Bill had much less faith in the organizations and institutions our species construct to put order in the way we interact with one another. His career had been immersed in such manmade structures, formed in good faith and with the best of intentions. But he had often seen them become tangled and warped to serve the powerful. He saw too often institutions casting a pall across a complacent population. Indifferent. Self-satisfied. The opposite of decency.

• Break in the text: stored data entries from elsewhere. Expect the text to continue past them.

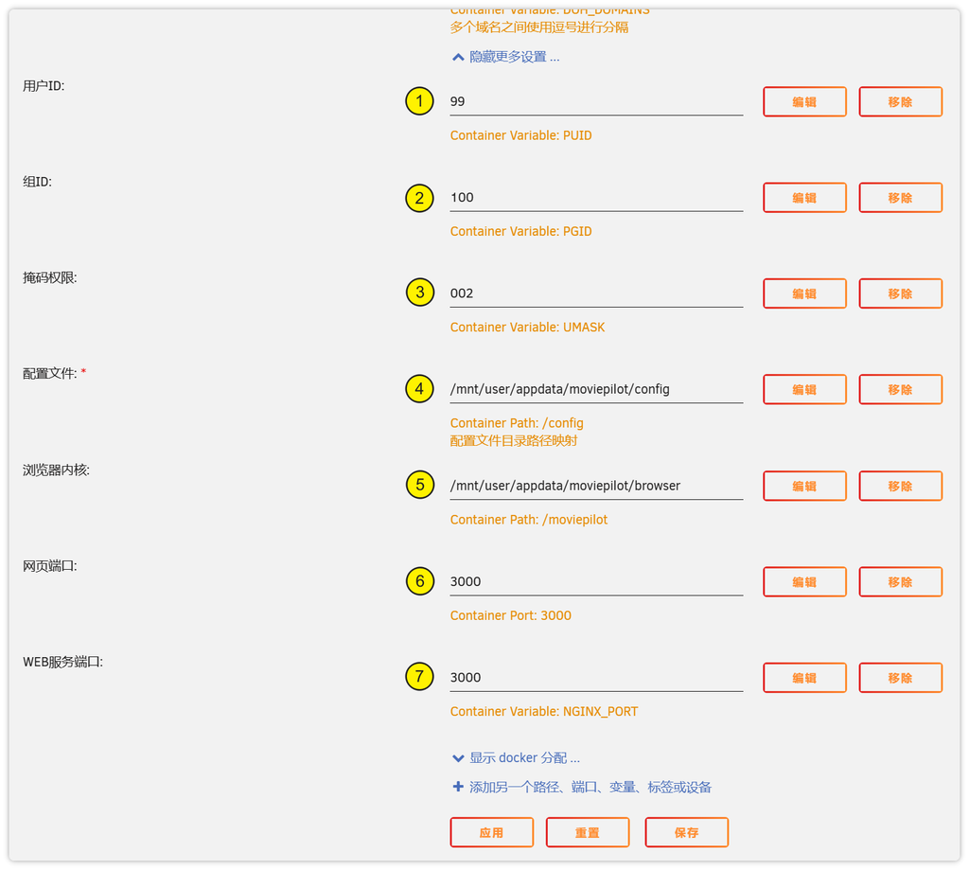The width and height of the screenshot is (969, 870).
Task: Click 编辑 button for 用户ID
Action: (804, 102)

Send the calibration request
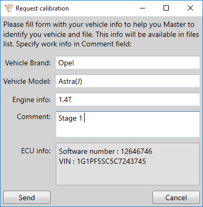[x=27, y=198]
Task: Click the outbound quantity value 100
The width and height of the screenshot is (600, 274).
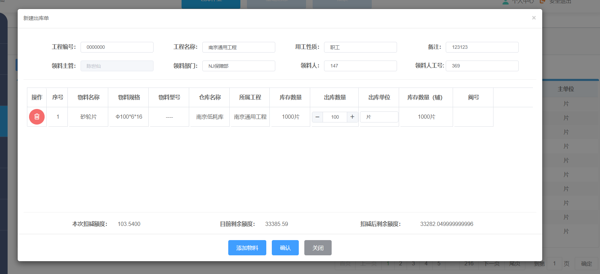Action: tap(335, 117)
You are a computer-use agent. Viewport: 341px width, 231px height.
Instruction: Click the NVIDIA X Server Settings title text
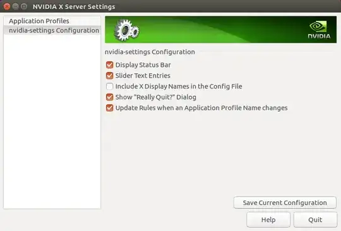click(74, 7)
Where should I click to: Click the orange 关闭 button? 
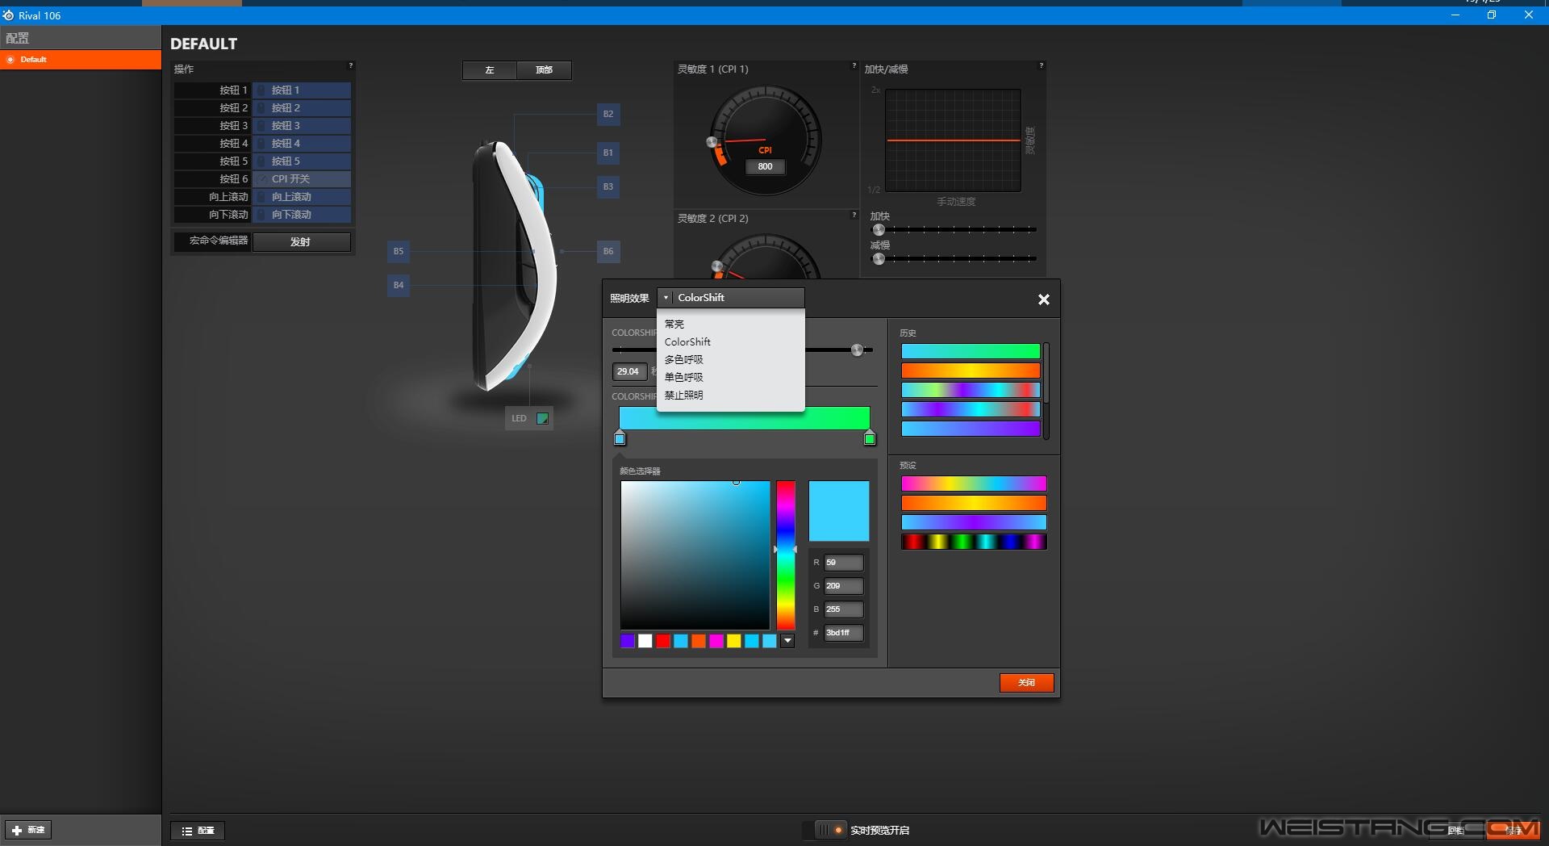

Bill always rose to his feet and extended his hand when a woman approached or entered the room. It was, at times an awkward, misunderstood gesture, seemingly an artefact of another era. But it was, for Bill and those around him, a subtle reminder that casual conversation should be interrupted ever so briefly in greeting another human being—that the words swirling around the room could be suspended in midair momentarily to recognize a fellow traveller. It wasn’t formality so much as a way to demonstrate that you mattered to him.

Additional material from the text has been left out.